Remember cover doesn't always mean automatic safety. If your target is hiding behind a wood door and you have a rifle, go ahead and shoot through the door. The penalties for blind firing won't stop you if you're at point blank range. Also, check your line of sight. Cover doesn't count jack if you are being shot at from someone above you. And don't forget the power of suppressive fire. Sure, you will probably not hit at a long range, but the chance that you might will make your opponents keep down.

Wound Effects

A light wound (1-3 pts of damage) a character suffers no penalties.
A serious wound (2-6 pts of damage) a character a -2 to all rolls. He is bleeding, hurting, and definitely hampered.
A critical wound (7-12 pts of damage) a character is holding in his guts with one hand and doing his damndest to to stay in the battle.
A mortally wounded character (13-plus) is out of the action and is going about the business of expiring messily.
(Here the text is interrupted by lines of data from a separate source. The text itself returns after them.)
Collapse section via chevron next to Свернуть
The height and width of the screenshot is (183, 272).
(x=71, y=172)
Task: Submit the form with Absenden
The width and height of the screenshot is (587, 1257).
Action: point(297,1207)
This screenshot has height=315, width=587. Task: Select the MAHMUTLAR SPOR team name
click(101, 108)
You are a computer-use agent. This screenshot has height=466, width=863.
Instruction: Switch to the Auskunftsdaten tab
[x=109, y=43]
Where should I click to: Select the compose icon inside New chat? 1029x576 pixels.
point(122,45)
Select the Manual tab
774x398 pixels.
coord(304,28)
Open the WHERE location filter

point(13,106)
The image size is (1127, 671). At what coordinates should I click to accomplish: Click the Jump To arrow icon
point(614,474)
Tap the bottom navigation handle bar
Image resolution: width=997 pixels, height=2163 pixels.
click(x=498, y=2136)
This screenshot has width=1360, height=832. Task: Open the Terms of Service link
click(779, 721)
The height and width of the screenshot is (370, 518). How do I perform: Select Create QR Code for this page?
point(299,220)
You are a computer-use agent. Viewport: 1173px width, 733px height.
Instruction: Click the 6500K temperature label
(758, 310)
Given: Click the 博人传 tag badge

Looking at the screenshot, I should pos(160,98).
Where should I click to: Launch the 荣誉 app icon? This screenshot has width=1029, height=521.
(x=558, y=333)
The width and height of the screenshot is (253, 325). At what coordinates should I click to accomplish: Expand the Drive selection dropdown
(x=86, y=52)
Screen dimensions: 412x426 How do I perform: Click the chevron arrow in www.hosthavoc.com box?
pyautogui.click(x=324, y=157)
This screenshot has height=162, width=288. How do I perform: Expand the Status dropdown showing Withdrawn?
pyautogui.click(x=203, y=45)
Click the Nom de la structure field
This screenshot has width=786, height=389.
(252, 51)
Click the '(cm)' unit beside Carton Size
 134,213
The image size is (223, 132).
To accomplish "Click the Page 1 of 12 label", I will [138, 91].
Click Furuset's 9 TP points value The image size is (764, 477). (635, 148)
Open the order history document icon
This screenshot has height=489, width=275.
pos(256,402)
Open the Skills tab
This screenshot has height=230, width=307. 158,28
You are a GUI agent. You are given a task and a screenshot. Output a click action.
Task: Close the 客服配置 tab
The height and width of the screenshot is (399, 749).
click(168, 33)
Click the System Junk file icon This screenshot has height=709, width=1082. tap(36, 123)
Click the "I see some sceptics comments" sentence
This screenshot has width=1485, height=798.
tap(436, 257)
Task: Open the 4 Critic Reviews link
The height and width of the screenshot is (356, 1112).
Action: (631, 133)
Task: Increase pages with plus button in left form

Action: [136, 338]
If a character takes eight or more hits in a limb area in one attack, the limb is severed. The character must make an immediate death save vs their Ego. A head wound of this type will kill automatically.

Do Unto Others, Then Cut The Cards

Always make your enemy play the Game your way. Lure him into chasing you. Pick a place where you can see him coming. Stash some food and ammo for a long stay, if need be. Smart punks always have at least a dozen hideouts set up. Don't always go to the same one, or one night your sleep-mat will go BOOM! Be sneaky, shoot from the rooftops, then fade away. Use a high powered, scoped rifle to take on that Euro-Solo. String some mono-wire at neck height where the Nomad gang plans on rolling through. In short, never tackle anything head on if you can do it quieter, and neater another way.

Trust no one. Keep your Miniami 10 handy...

Paranoia is important in a Cyberpunk run. PCs shoud not be able to tell who are the good guys and who are the bad guys just by looking at them. Choices between sides should be ambiguous. There should be no clear cut sense of good and evil. Your world should have staggering contrasts. In the glittering citadels of the rich there should be fine food, expensive vices, and beautiful scenery. On the street nothing but cold, hunger, and desperation. There is no middle ground between the haves, and the have nots. It is all or nothing.